<<<<

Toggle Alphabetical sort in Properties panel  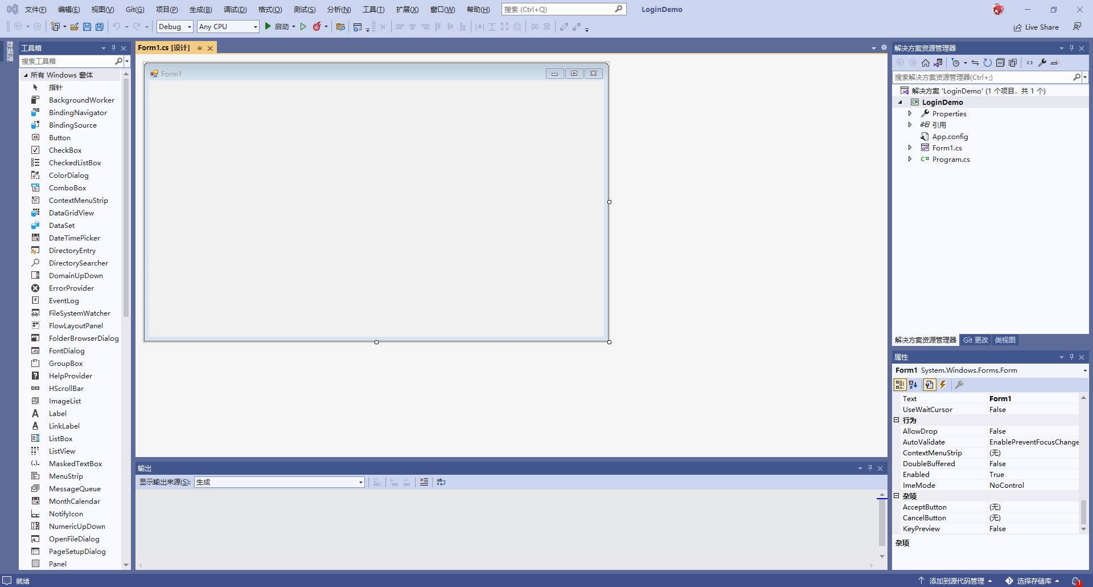point(913,385)
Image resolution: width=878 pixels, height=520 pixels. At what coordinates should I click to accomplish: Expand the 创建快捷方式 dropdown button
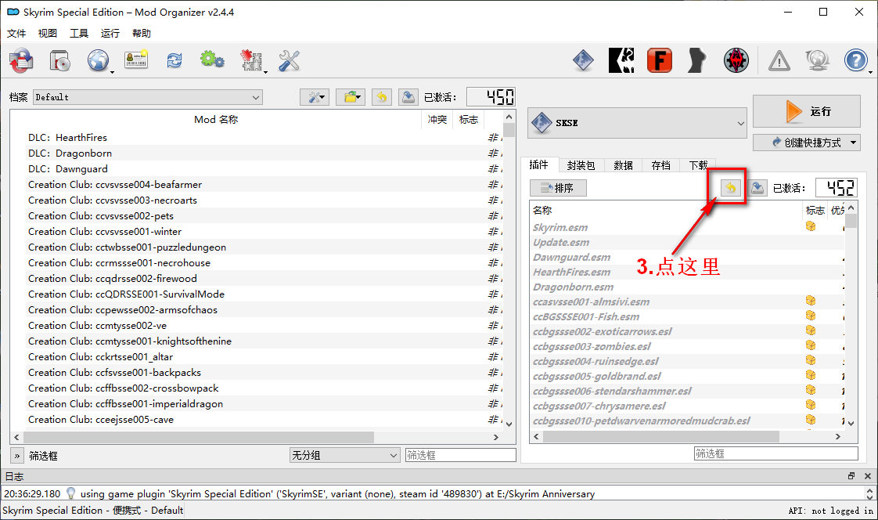click(806, 143)
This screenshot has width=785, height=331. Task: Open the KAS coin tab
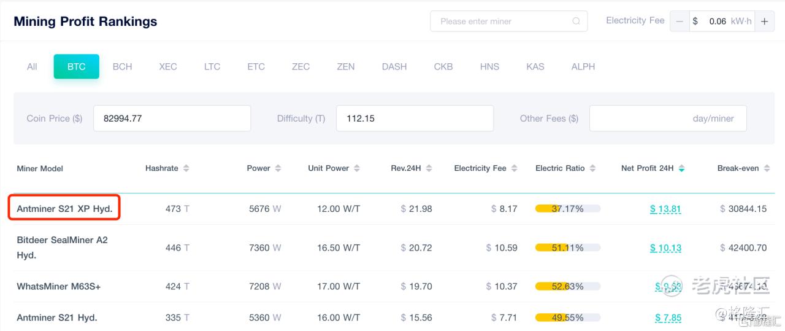(535, 66)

>>>>

● Task description
Exactly as written, reproduce the lines from the one containing "Image resolution: width=878" through the last line of the entries above, and leave every picture out.

● Response area
Image resolution: width=878 pixels, height=520 pixels. At what coordinates should I click to accomplish: Expand the 创建快捷方式 dropdown button
click(806, 143)
This screenshot has width=785, height=331. Task: Open the KAS coin tab
(535, 66)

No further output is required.